Owing to the latest shootout between police and two men suspected of being responsible for the strafing incident in Dumanjug town, both the police and the Commission on Elections (Comelec) are now urging local candidates to sign a peace covenant to ensure their cooperation with authorities for next year’s elections.
To the public at large, any peace covenant entered into by politicians, especially local candidates, is largely a piece of paper that doesn’t amount to a hill of beans except perhaps for show on the part of the Comelec.
Yet the police are making a big deal out of it if only to reassure the public, or in this case Cebu-based voters, that the elections will be generally peaceful. In fairness, based on the 2010 and 2013 elections, the elections in Cebu have been peaceful, with the small exceptions of some unfriendly confrontations between candidates that were usually settled by the police.
The shootout last week produced more ugly clues about alleged links between the suspects and Dumanjug Mayor Nelson Garcia, who asked for the National Bureau of Investigation (NBI) to look into it due to his suspicion that the encounter was more of a rubout than a shootout.

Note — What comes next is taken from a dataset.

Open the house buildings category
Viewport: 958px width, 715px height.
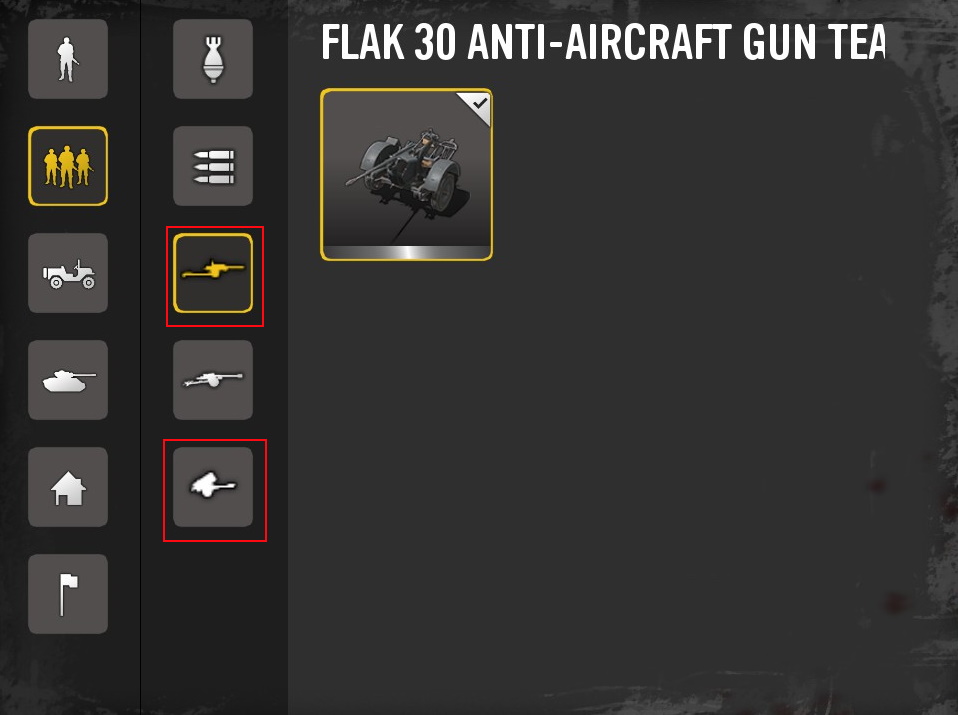(68, 486)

The confrontation between Vice Mayor Efren Gica and murder suspect Bemar Mejares, who supposedly hosted the two suspects before their untimely demise at his own home, didn’t produce any useful information that would establish whether there are criminal groups being employed for next year’s elections.
Despite this, Comelec provincial supervisor Lionel Marco Castillano isn’t too keen on placing Dumanjug under Comelec control since this would definitely stretch inadequate personnel and resources to their limits while ensuring that other areas under its watch are kept peaceful too.

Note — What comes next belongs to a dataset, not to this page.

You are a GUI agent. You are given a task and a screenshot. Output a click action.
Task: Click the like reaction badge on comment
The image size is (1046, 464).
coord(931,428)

To both their credit, Mayor Garcia and Vice Mayor Gica are not that keen on having their town placed under Comelec control. With the recent Supreme Court ruling to junk the “no biometrics, no vote” policy, the Comelec is under pressure to rework its master list of voters in time for May 2016.
The last thing that both the Comelec and the voting public need is violence from armed groups or criminal syndicates under the thrall of competing candidates. At least Metro Cebu-based voters are wise and vigilant enough not to be swayed by tough talk and threats of violence from local politicians.
The same, however, cannot be said of voters in the countryside whose way of life is vulnerable to local officials who have established their bailiwicks through the years and are not averse to employing violence to keep voters in line to speak.
It is these voters that the Comelec and the entire police and military should strive to protect. A peace covenant may be of some value if it is signed in cooperation with stakeholders who are committed to see the election process through.